Selon l'Agence France Presse, les infractions pénales portant sur les libertés individuelles sont au cœur d'une pétition déposée auprès du Parlement par un collectif marocain, avec pour objectif l'abrogation pure et simple de ses infractions du Code pénal marocain.

Cette information a été annoncée vendredi dernier par le collectif en question, via communiqué. «Nous venons de déposer une pétition auprès de notre Parlement (...) où nous proclamons haut et fort que l'amour n'est pas un crime», précise le collectif dit des « Hors-la-loi ». Mise en ligne sur le site "collectif490", en référence à l'article 490 du Code pénal, lequel, précisons-le, « punit d'emprisonnement d'un mois à un an toutes personnes de sexe différent qui, n'étant pas unies par les liens du mariage, ont entre elles des relations sexuelles », cette pétition a fait le tour de la Toile et fut partagée massivement afin de récolter les 5000 signatures de personnes inscrites sur les listes électorales pour être prise en compte et discutée au Parlement.
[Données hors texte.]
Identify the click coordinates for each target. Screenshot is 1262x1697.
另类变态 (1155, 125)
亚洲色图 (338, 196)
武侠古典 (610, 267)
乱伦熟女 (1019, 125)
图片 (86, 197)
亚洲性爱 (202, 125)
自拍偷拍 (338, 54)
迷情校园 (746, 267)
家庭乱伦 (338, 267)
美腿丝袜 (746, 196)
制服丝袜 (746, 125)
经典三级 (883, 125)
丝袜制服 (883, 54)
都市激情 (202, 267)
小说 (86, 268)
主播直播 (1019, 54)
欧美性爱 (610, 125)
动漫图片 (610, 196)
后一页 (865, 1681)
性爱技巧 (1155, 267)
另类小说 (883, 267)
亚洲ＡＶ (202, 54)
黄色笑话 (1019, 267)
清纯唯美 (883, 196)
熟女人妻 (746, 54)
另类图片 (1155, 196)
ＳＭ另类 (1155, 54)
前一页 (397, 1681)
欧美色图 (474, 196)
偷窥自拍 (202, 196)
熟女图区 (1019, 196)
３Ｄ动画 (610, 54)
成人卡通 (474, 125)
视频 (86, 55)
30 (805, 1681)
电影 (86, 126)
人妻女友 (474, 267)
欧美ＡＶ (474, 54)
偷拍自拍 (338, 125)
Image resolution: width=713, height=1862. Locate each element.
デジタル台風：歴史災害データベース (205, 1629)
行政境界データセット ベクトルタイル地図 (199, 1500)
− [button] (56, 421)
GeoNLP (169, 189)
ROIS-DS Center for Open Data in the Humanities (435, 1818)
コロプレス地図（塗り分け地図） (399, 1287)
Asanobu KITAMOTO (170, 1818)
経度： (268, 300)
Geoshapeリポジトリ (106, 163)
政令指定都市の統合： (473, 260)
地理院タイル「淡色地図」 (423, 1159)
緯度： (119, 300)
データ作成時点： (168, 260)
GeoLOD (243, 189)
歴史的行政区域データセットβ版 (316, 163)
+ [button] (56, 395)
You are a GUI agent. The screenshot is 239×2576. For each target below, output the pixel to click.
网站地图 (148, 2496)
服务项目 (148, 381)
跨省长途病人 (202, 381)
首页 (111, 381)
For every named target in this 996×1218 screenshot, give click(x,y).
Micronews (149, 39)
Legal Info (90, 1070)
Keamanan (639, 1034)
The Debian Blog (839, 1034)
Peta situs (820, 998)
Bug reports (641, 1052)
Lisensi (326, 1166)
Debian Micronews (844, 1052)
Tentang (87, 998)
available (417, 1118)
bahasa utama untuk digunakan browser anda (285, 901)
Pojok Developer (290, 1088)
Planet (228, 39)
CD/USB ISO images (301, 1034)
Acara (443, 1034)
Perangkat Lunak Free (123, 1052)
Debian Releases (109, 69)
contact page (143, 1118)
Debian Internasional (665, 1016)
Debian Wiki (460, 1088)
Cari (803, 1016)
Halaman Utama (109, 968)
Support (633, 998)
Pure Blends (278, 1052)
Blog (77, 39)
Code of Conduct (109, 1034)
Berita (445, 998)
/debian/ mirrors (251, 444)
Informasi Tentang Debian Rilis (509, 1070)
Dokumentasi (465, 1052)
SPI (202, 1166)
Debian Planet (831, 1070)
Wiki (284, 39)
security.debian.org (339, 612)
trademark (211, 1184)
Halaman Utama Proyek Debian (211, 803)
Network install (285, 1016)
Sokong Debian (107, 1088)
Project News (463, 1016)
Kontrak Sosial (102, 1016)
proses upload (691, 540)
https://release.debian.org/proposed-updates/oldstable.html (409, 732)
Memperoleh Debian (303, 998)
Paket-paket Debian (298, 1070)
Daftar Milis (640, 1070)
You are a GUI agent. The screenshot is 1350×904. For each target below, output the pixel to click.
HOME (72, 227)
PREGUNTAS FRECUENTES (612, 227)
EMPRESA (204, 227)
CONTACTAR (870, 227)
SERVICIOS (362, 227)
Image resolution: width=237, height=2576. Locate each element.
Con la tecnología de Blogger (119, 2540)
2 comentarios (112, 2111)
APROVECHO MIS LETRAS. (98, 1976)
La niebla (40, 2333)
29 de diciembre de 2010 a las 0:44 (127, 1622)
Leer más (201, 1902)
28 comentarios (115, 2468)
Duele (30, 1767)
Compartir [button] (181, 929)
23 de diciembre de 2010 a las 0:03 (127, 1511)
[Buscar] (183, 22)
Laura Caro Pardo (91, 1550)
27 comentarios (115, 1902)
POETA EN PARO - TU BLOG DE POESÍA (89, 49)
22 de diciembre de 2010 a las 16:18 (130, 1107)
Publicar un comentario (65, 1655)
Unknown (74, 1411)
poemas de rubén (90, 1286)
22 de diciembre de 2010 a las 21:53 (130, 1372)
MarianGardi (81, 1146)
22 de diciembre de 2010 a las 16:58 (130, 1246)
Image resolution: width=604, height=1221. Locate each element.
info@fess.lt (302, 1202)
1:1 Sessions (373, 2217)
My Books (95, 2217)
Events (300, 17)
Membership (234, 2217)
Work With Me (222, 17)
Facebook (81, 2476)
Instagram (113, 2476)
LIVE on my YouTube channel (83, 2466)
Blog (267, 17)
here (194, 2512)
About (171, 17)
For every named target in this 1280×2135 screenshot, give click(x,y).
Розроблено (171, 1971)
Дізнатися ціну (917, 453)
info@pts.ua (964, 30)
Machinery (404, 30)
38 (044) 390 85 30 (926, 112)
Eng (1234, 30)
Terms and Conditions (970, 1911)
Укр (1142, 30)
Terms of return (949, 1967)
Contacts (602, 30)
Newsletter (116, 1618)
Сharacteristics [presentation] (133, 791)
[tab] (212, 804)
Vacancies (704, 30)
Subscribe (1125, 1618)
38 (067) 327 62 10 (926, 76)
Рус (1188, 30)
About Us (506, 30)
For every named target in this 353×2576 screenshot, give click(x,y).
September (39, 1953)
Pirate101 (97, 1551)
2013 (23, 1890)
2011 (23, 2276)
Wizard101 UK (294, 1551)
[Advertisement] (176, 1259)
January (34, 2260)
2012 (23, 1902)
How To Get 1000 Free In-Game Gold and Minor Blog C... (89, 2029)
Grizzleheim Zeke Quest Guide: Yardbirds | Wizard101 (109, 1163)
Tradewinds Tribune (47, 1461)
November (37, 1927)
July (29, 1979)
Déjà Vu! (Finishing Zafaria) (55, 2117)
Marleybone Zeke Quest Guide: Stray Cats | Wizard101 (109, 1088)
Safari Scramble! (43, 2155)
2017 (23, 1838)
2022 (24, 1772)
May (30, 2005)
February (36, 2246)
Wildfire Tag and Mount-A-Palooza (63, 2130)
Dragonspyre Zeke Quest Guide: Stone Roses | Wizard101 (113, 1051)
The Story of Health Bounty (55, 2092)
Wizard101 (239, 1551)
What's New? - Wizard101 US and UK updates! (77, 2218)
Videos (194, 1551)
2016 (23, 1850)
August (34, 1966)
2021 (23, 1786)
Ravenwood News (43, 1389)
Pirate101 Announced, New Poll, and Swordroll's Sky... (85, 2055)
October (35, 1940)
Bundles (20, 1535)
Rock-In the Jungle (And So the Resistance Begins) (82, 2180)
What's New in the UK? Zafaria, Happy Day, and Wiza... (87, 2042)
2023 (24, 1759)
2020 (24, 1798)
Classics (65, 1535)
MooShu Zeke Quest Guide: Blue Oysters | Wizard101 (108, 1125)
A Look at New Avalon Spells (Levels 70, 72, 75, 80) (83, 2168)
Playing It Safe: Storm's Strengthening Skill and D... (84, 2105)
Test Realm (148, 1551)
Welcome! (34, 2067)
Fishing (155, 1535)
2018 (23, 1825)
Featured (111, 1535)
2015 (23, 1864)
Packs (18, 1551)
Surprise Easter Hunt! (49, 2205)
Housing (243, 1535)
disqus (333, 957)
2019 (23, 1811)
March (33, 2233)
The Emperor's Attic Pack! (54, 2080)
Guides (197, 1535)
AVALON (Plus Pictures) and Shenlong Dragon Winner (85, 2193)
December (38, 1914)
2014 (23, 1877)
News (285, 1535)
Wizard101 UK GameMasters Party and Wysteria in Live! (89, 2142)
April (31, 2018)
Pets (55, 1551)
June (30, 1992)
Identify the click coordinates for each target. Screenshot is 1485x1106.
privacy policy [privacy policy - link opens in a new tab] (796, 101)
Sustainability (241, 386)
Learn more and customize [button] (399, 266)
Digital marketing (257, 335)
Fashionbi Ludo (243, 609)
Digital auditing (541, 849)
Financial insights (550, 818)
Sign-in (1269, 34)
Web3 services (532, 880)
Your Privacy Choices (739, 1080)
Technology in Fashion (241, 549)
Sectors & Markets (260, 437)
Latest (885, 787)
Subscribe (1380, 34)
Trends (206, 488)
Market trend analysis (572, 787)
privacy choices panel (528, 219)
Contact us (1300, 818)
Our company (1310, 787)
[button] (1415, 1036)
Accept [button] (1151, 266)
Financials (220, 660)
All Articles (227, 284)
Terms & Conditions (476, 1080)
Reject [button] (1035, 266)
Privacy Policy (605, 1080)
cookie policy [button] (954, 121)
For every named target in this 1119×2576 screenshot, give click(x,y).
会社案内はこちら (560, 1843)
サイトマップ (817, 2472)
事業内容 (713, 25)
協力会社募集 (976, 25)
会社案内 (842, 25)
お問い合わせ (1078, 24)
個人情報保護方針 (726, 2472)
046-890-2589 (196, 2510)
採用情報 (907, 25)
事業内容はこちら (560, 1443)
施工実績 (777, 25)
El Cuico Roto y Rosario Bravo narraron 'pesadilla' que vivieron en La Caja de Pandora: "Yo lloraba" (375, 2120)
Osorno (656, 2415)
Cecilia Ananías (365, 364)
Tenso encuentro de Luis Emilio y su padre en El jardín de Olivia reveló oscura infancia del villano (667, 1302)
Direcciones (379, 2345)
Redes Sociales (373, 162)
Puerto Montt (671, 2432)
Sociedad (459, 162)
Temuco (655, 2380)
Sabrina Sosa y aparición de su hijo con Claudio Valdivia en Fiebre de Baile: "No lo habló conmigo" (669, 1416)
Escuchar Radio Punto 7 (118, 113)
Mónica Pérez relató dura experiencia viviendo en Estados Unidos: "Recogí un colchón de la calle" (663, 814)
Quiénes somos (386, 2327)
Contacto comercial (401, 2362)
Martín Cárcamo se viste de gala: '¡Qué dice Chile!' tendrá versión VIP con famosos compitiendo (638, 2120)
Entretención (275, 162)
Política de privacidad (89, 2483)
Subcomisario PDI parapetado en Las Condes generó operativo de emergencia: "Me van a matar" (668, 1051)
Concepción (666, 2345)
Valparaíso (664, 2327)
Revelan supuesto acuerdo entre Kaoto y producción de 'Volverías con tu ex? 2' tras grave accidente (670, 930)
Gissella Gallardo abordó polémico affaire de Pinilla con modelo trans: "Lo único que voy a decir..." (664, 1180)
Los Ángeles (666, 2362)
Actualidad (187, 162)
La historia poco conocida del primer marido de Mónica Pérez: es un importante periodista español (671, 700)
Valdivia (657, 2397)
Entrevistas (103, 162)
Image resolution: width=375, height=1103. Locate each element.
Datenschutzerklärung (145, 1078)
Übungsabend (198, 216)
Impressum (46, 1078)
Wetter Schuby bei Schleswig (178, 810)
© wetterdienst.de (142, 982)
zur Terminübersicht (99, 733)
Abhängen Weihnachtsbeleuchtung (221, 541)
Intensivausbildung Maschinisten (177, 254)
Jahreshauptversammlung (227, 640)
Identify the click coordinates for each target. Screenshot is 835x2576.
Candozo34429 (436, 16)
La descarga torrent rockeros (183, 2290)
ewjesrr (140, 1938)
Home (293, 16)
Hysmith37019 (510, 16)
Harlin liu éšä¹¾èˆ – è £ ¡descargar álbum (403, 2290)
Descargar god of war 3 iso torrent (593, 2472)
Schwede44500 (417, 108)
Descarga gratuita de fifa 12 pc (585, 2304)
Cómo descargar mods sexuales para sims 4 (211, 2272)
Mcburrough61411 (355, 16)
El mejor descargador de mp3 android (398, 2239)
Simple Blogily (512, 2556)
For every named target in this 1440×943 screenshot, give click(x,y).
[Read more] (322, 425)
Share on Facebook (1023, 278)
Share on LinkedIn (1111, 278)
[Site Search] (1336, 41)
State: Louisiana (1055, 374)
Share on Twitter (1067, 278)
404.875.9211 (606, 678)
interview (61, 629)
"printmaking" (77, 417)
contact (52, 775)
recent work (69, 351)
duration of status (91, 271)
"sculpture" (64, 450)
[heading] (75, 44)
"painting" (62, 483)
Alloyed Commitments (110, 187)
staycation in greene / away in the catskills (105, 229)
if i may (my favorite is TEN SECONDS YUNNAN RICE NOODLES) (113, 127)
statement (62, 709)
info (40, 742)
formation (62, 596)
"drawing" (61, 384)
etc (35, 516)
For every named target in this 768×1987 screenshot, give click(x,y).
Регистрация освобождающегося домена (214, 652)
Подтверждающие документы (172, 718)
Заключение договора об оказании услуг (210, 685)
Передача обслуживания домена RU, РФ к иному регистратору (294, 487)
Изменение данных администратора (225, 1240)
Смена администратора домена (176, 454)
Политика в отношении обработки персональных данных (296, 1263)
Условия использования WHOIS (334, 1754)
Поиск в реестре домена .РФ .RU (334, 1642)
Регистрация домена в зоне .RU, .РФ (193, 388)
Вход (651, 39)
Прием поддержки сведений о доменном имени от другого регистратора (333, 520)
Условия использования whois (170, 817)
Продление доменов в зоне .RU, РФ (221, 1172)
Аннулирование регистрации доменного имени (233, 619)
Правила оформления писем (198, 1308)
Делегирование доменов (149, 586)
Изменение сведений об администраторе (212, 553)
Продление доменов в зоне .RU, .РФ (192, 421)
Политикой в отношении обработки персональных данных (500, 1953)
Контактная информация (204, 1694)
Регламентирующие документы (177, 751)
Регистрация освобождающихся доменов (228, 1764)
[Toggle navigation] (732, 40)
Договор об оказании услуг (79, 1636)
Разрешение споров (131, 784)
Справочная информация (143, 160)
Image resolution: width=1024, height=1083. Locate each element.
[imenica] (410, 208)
"Nous avons aussi reçu des centaines de témoignages attestant de la difficulté d'être et de s'épanouir dans ce pays, en premier lieu à cause de ces lois", ajoute le collectif dans le communiqué accompagnant la pétition, tout en rappelant que «des jeunes des quatre coins du Royaume nous ont écrit pour nous raconter le harcèlement dont ils ont été victimes, des femmes nous ont relaté l'humiliation et les paroles offensantes qu'elles ont subies »

En faisant référence aux recommandations "novatrices" et "audacieuses" du CNDH, l'ONG Human Rights Watch a estimé mercredi que «les lois portant atteinte à la vie privée et à la liberté de conscience doivent être abrogées», apprend-on auprès de l'AFP, qui évoque par la même occasion un projet de réforme du Code pénal, en cours d'examen au Parlement. En tout cas, le Conseil national des droits humains (CNDH) aurait récemment adressé au Parlement un mémorandum dans lequel il « plaide pour un Code pénal qui protège les libertés ».

Pour rappel, le collectif 490 dont les écrivaines Leila Slimani et Sonia Terrab font partie des membres fondateurs, a vu le jour il y a quelques mois de cela, afin de protester contre l'arrestation de Hajar Raissouni pour "avortement illégal" et "relations extraconjugales". Condamnée fin septembre à un an de prison ferme, elle a depuis été graciée par Sa Majesté le Roi Mohammed VI.

Si l'on en croit l'AFP, le sujet des libertés individuelles est capital surtout lorsque l'on sait qu'en 2018, la justice aurait poursuivi 14.503 personnes pour débauche, 3.048 pour adultère, 170 pour homosexualité et 73 pour avortements.